__Exercise details__: Find every line in the rows below that contains the word "keep", and copy each such line.

__Exercise material__:
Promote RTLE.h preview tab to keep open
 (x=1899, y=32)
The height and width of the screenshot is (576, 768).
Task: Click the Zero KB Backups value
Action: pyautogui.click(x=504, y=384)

__Solution to this problem__:
Promote RTLE.h preview tab to keep open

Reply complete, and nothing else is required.